Problem requirements: In this exercise, return the whole listing exactly, excluding any images.

━━━━━━━━━━━━━━━━━━━━━━━━━━━━━━

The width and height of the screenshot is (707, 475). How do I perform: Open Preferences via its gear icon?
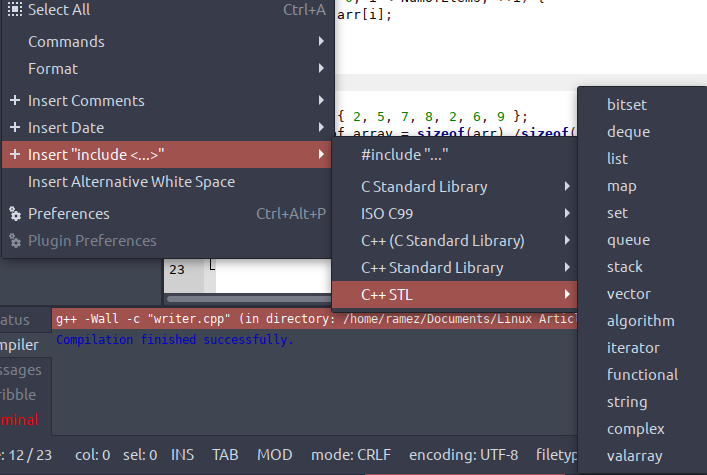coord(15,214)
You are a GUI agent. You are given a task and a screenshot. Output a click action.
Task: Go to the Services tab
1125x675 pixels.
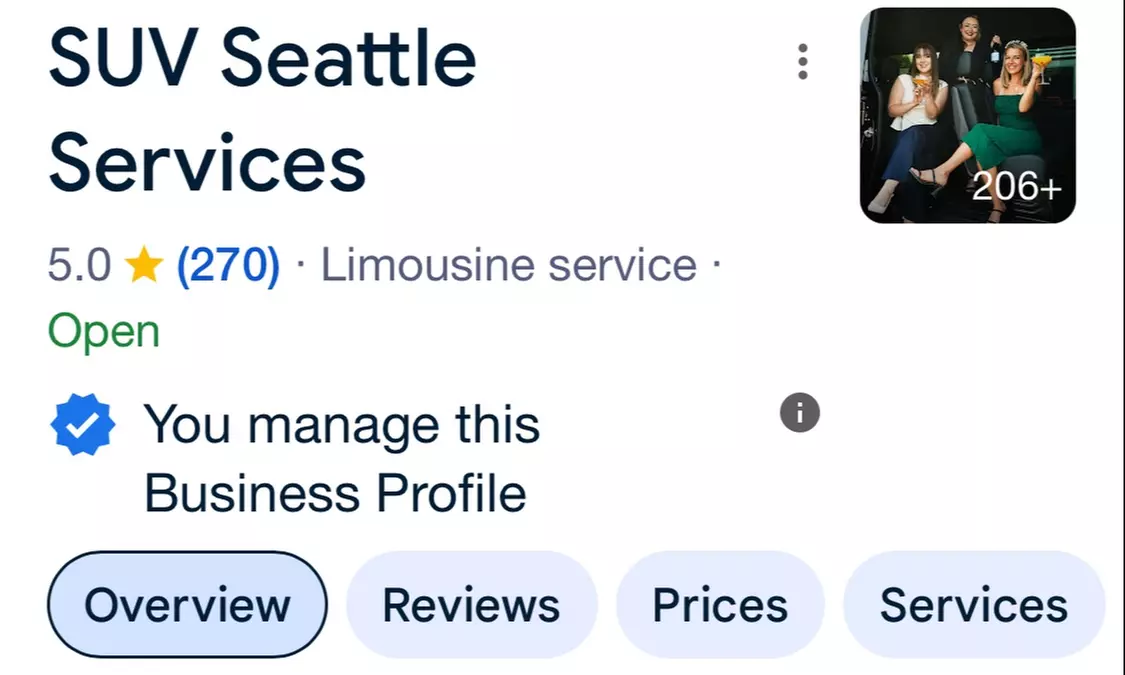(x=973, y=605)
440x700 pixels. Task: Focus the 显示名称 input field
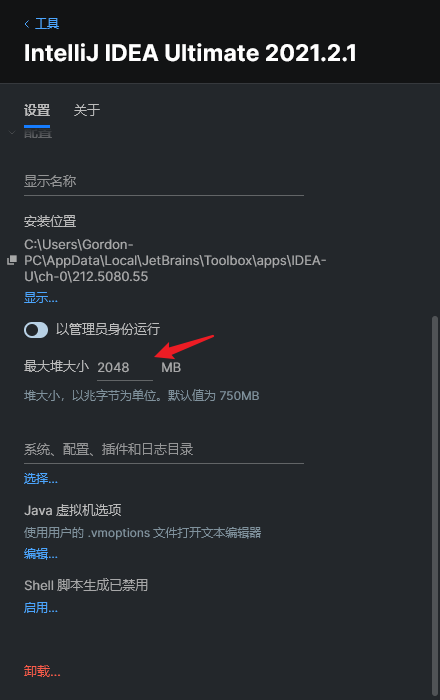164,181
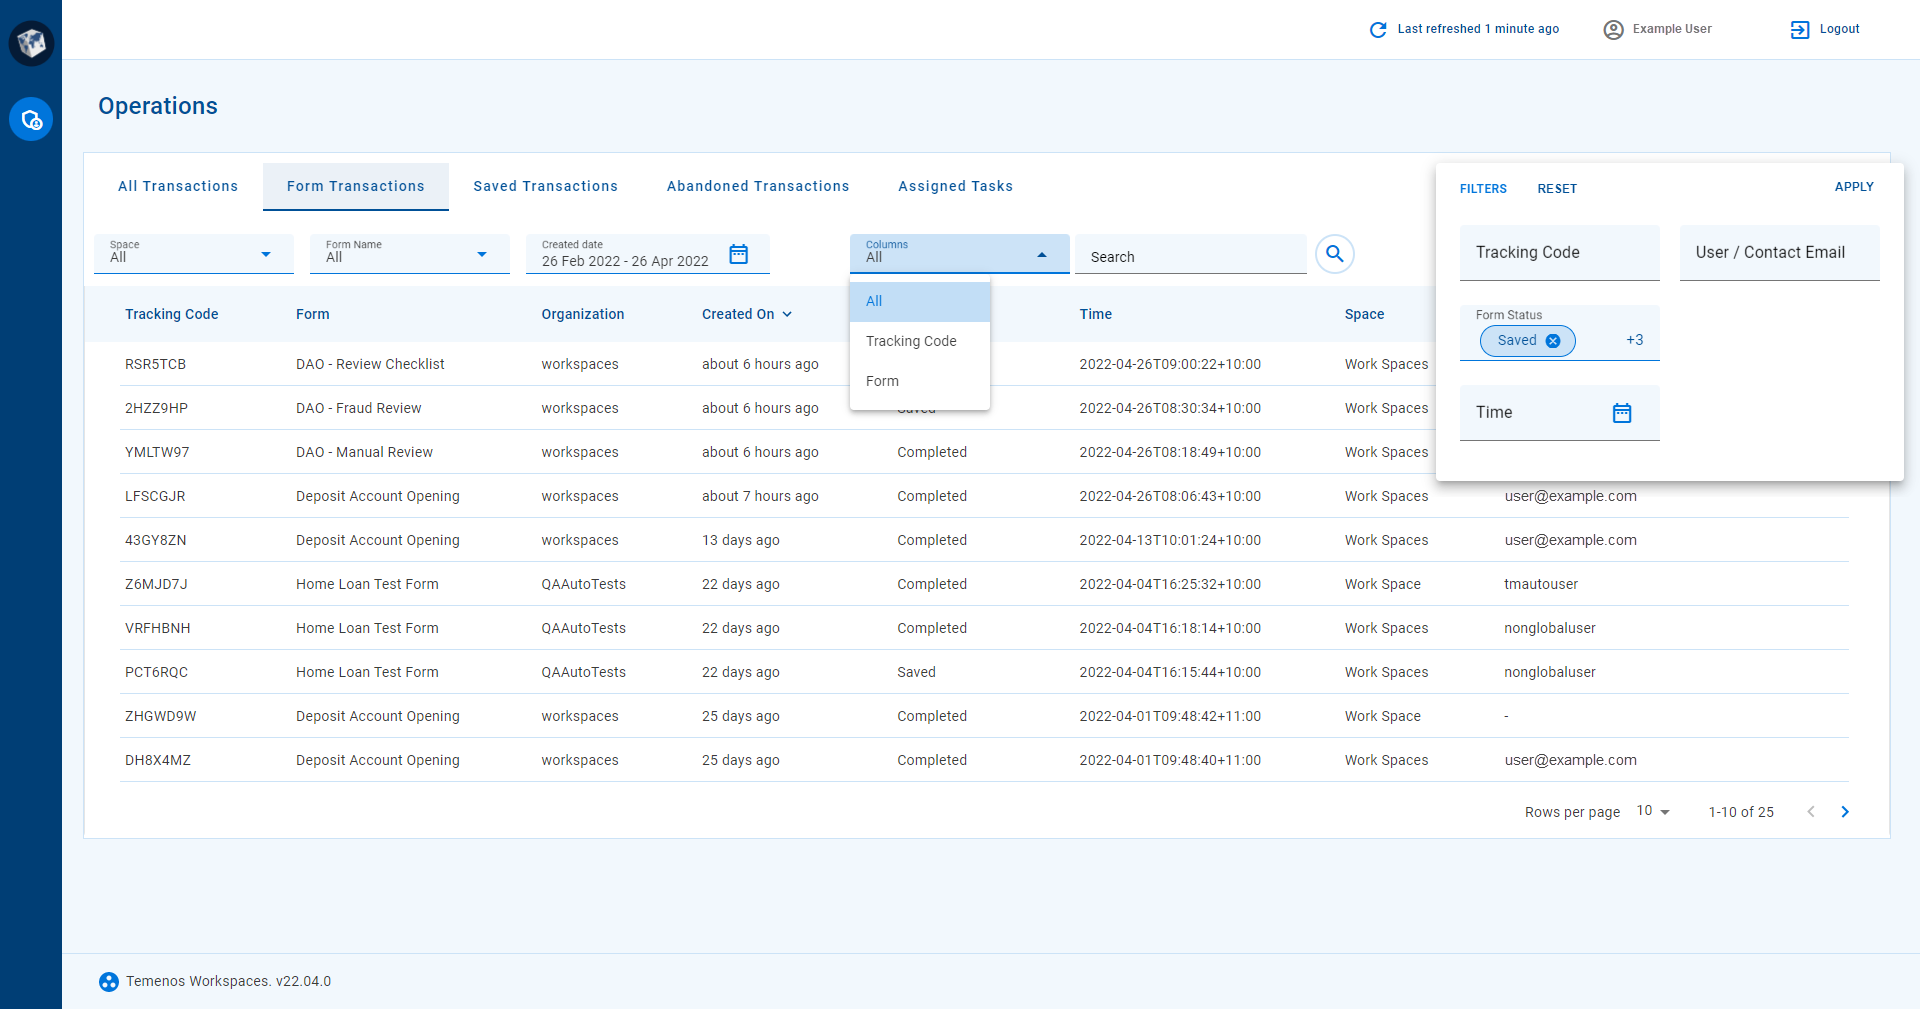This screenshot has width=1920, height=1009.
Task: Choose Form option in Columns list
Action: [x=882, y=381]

━━━━━━━━━━━━━━━━━━━━━━━━━━━━━━

Answer space:
The width and height of the screenshot is (707, 475). How do I perform: Open Preferences via its gear icon?
coord(15,214)
You are a GUI agent. You are given a task and a screenshot. Output a click action.
Task: Go to the Services tab
1125x675 pixels.
(x=973, y=605)
440x700 pixels. Task: Focus the 显示名称 input field
164,181
This screenshot has width=1920, height=1009.
Task: Choose Form option in Columns list
Action: [x=882, y=381]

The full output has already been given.